She shook her head and realised that he had relinquished his position on the desk.
‘You’re crying,’ he observed, coming towards her and noting the emotion still moistening her eyes after losing the job she’d struggled so long and hard for. ‘It always heightened my pleasure to kiss you after you had been crying. It made your mouth so inviting. So unbelievably soft...’
His voice had grown quieter, Magenta realised, tormented again by sensual images of the two of them together, by the arousing sensations that were invading every erogenous zone in her body.
‘I’m not crying,’ she bluffed, in rejection of everything he was saying—and then caught a sudden, startling glimpse of herself from somewhere in her past, crying bitterly. She was sobbing because she had to leave him. She’d known she had to get away from him. But why? ‘I’m annoyed—angry—humiliated. But I’m certainly not crying. If you want to hurt me then that’s your problem—not mine. But, just for the record, was that rather uncalled-for remark a roundabout way of saying that you were always upsetting me?’
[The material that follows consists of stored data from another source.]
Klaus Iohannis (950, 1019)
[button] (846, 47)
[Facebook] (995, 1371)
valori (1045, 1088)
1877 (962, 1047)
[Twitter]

Within the hard framework of his features his devastating mouth turned uncompromisingly grim. ‘I wasn’t the one responsible for causing you pain in the past, and I certainly did nothing to make you weep. Except in bed.’
His continual references to the passion they had shared were unsettling her beyond belief. As he probably intended them to, she realised, catching a different sound now from the darkest corners of her mind. The sound of herself sobbing with desire at the enslaving, unparalleled pleasure he was giving her. But there were other things too. Things she didn’t want to remember, which his disturbing presence alone was bringing back to her.
‘Your family hated me.’
‘That was my family.’
‘Especially your father.’
His face took on the cast of an impregnable steel mask. ‘And with good cause, I think. In the end.’
She wanted to ask him why. What it was she had done to make him despise her so much. But he was still too cold, too distant and far too unapproachable. And anyway she was afraid of what hearing the truth might do to her.
‘How is he? Your father?’ she enquired tentatively.
‘My father’s dead.’
From the way he said it he might easily be implying that she had had something to do with it. Oh, no! She couldn’t have, surely? she thought, shuddering at the hard, cold emotion she saw in his eyes which seemed to be piercing her like shards of ice.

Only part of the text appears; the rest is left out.